Throughout the years Bouch’s name has featured in local parlance as a description for incompetence and the most usual targets have been tradesmen who’ve been responsible for “Bouched jobs”, which in
time has been updated to repairs and so on being “botched”.
It has been recorded that the English rail engineer left a trail of devastation behind him on Scotland’s east coast, as after the horrific Tay Bridge disaster his previous structure in Montrose, the South Esk Viaduct, was hurriedly demolished.
Then his association in the building of the Forth Rail Bridge was immediately terminated after the findings of the public inquiry into the Tay Bridge had revealed it had been “badly designed, badly built and badly maintained”.

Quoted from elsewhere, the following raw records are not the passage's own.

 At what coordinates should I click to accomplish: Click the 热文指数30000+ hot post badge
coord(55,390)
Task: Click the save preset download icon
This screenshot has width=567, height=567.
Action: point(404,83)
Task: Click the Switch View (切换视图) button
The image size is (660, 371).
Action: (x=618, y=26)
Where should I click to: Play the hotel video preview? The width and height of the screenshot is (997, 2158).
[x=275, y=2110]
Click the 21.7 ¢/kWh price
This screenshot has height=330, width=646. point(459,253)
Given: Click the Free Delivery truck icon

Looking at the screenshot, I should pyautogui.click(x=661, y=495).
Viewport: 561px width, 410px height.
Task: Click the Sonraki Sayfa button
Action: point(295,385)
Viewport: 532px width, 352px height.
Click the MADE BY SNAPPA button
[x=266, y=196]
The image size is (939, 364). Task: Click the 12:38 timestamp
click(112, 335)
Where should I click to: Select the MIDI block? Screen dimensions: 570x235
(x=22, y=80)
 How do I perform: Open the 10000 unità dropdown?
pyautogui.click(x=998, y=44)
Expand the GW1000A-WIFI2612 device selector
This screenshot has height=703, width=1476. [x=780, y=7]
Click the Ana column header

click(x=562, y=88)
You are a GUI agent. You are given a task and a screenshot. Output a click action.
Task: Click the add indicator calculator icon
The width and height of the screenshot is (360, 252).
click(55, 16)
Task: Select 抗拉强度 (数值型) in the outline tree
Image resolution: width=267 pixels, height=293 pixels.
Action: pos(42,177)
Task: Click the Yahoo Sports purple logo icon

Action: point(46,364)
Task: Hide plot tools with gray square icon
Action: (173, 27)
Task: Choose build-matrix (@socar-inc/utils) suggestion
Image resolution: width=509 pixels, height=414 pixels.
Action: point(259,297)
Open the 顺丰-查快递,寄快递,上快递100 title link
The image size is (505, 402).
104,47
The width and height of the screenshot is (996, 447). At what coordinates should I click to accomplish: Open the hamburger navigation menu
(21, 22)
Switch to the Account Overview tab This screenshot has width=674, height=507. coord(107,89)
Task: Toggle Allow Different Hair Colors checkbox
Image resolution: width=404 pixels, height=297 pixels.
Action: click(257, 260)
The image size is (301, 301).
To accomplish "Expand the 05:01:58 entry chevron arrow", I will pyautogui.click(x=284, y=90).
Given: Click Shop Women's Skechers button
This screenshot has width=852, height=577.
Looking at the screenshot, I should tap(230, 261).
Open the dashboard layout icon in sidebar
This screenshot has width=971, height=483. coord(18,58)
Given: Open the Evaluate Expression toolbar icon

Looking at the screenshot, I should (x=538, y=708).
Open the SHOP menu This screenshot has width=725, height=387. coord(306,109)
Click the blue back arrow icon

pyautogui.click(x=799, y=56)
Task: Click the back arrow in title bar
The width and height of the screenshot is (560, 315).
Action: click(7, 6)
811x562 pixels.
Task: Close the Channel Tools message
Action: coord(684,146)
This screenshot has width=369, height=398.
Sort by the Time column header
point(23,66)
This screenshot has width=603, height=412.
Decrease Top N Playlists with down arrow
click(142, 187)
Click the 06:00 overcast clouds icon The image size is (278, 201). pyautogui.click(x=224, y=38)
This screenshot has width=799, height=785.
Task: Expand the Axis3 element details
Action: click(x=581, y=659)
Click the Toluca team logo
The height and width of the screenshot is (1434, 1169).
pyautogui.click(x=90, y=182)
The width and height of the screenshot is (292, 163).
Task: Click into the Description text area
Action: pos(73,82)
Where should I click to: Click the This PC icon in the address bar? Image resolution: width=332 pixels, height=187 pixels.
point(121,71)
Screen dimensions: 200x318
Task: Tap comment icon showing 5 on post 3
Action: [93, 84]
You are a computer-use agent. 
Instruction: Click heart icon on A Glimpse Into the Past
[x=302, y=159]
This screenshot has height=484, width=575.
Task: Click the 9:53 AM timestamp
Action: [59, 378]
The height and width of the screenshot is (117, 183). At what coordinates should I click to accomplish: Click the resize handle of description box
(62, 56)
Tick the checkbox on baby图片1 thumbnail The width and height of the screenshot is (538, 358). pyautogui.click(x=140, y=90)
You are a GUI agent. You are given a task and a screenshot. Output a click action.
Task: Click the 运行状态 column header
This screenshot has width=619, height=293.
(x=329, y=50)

His design for a suspension bridge over the Forth was scrapped and the project for a cantilever structure by Sir Benjamin Baker and Sir John Fowler was adopted and completed in 1890, with another of Bouch’s creations, the Portobello Pier, also later demolished.
In the summer of 1878 Queen Victoria made a belated crossing of the Tay Bridge and shortly after awarded Bouch a knighthood at Windsor Castle, but within 18 months he died at the age of 58 with what was medically termed “a distressed mind”.
History has decreed Sir Thomas Bouch will notably be credited as the engineer who introduced the highly successful first rollon-roll-off train ferry service in the world, which operated throughout the UK early in the 19th Century.
Ironically, it was an important transport feature in the River Tay between Broughty
Ferry and Tayport before being superceded by the ill-fated first rail bridge.